= Second Slavery =

Second Slavery is a term used to describe the form of cultural and economic bondage inflicted on the black population of the colonial America's during and following the wave of abolition brought on by the Haitian revolution and the British global abolition of the Atlantic Slave trade. This new form of slavery was the offspring of the rise in geographical and economic expansion brought by capitalism which transformed the new slavery into a form of capitalism.

== Key concepts ==
This term is centralized around three main areas in the Americas: Brazil, Cuba, and the United States, since these are areas where the region's economics heavily rely on large populations of black slave labor. In a paper written by Klas Rönnbäck in 2010 for the Review Journal, a common perspective to view second slavery was the growing demand for European markets and it's connection to the slave demand in these area, highlighting "the demand for plantation produce such as sugar, coffee, and cotton in this peripheral market had grown to such an extent by the middle of the nineteenth century that the production of these goods required the annual labor of some 190,000." And the factors of mainland vs. island areas is what lead these three areas to be some if not the most productive of their exports by slaves. Mainland Spanish America's ties to a lower/less significant slave population as the political changes coming from independence and abolition is what scholars ultimately argue excluded them from the second slavery argument in places like Cuba. Because of this, scholars have argued its levels of significance to the ties of capitalism, some coming to the conclusion that this evolution of slavery is in itself capitalism.

=== Cuba ===
With the second largest population of African imported slaves going to Cuba, by the mid 19th century, it became the largest sugar producer in the world. The expansion of land through industrialization brought Cuba to the forefront of sugar production, surpassing British Guiana, and with access to rail roads, it was able to double its production every ten years between 1830 and 1860. The plantations grew rice as well as sugar as a dual staple production that could feed their enslaved populations and profit with mass production.

=== Brazil ===
With the greatest concentration of enslaved shipments and African diaspora following the global close of the Atlantic slave trade in the mid-1800s, Brazil also rose to the top of the global exports of coffee, eventually making it the main export of the country. These coffee berries were picked by hand but the innovation and efficiency of the fazenda allowed for a growth in production. Producing dietary staples like corn, mandioca, beef, and rice for their slaves was a method practiced by Brazilian plantations as well, eventually selling corn as an export. This built an overall strive towards self-sufficiency among the plantations.

=== U.S. South ===
Through innovation of the cotton Gin, the U.S. eventually surpassing the production of the other products mentioned with its cotton production even though it had a significantly smaller population of enslaved shipments during this era of second slavery. This example also brought into perspective the expansion and transformation of earlier plantation systems by allowing economic access for poorer white farmers to purchase these plantations during westward expansion. The sale of labor was also kept to an inner network of land trade slave system after the abolition of the Atlantic Slave Trade.

== Global emancipation ==
The Atlantic Slave Trade brought new enslaved Africans to the Americas from the late 15th Century until the mid-1800s, but the means for second slavery still relied on black enslaved labor. During mid to late 1800s, amidst emancipation, illegal slave trade and slave markets would continue to bring their influence to and the through the Americas.
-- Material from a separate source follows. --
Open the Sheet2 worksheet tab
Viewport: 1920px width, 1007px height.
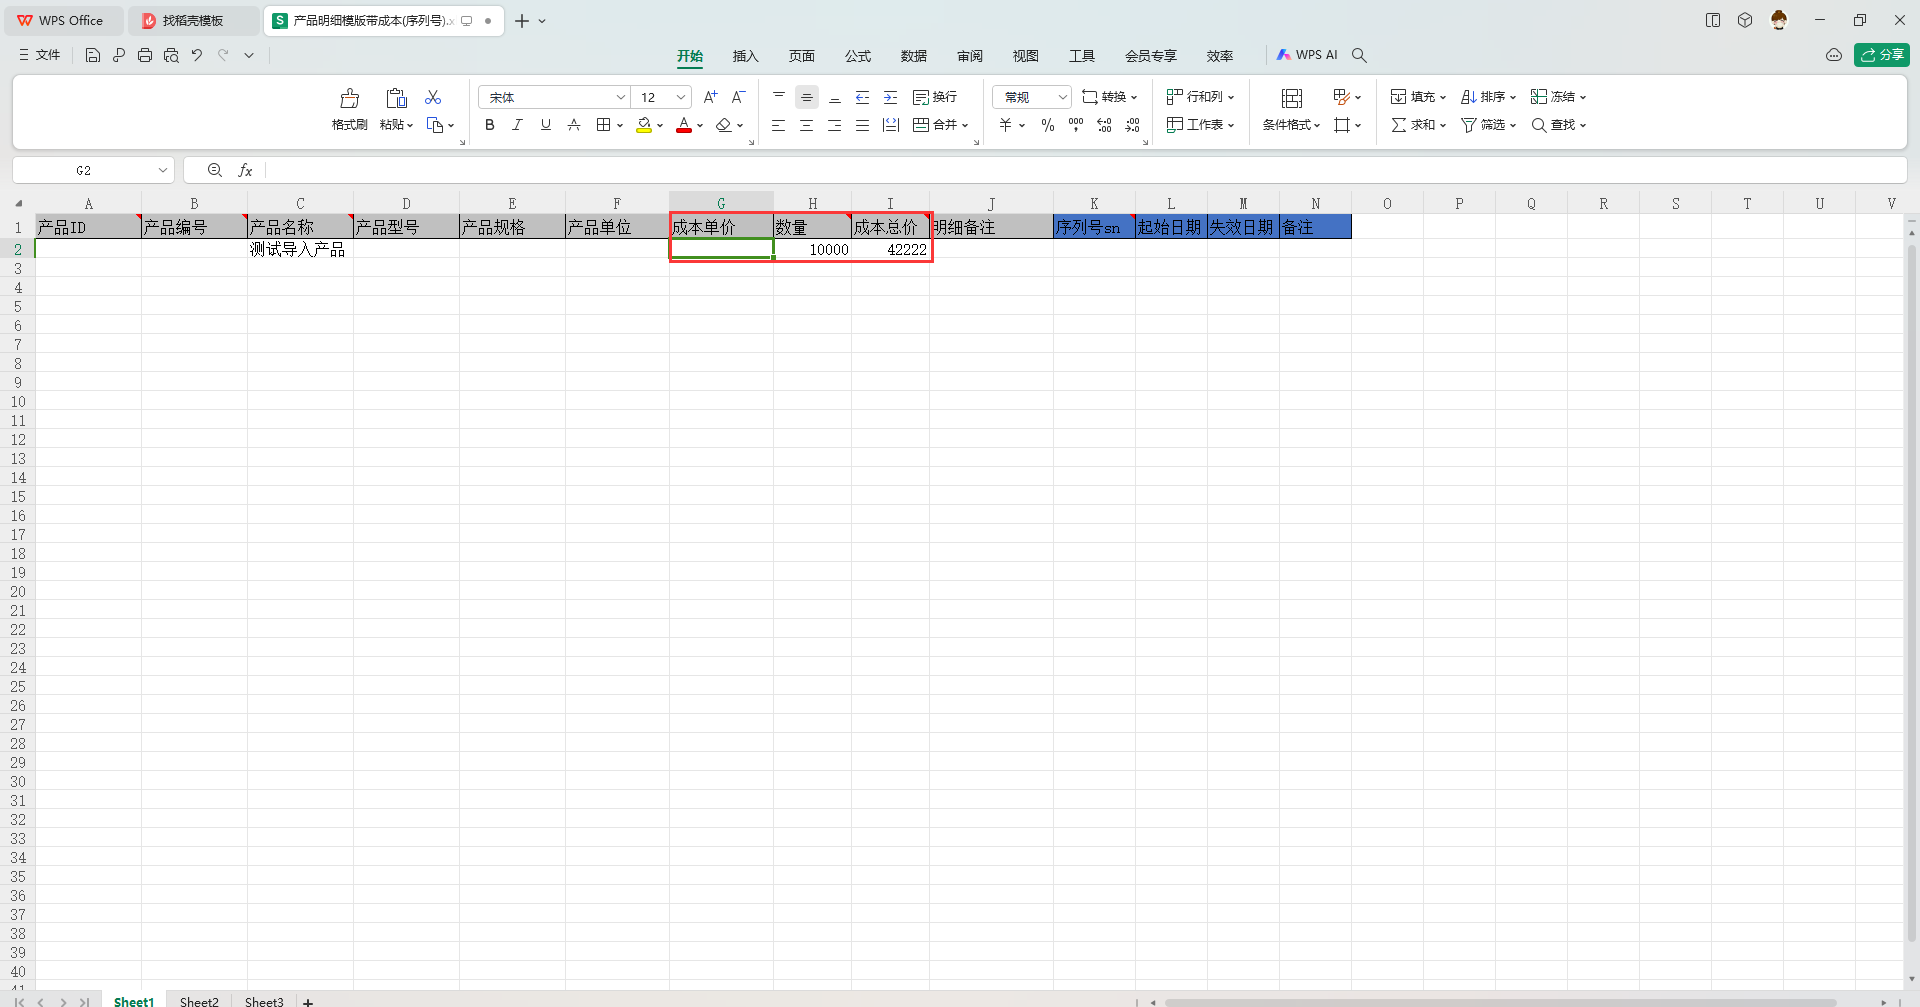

The connection to emancipation ties second slavery to efforts of a liberal ideal towards economics and state, but brings forward the history of British political movements with abolition. Tomich writes later in his 2016 book, Politics of Second Slavery, that the British involvement in abolishing the Atlantic Slave Trade was less of a moral obligation by the horrors of slavery, but instead a method of geopolitical control and authority in Europe.

== Responses ==
Articles have been in circulation opposing the idea of Second Slavery in a way by disregarding the potential of continuation after laws abolished it around the world. Klas Rönnbäck's 2010 article points to three authors of the last 30 years that argue "there is little evidence that there was any natural or socioeconomic limit to slavery in the Americas, or that it had started to become unprofitable the time the slave trade was abolished." Thus giving the focus to the British west indies in its assumption of the fall of slavery, while he later shows that these areas were no longer the hubs for major slave shipments.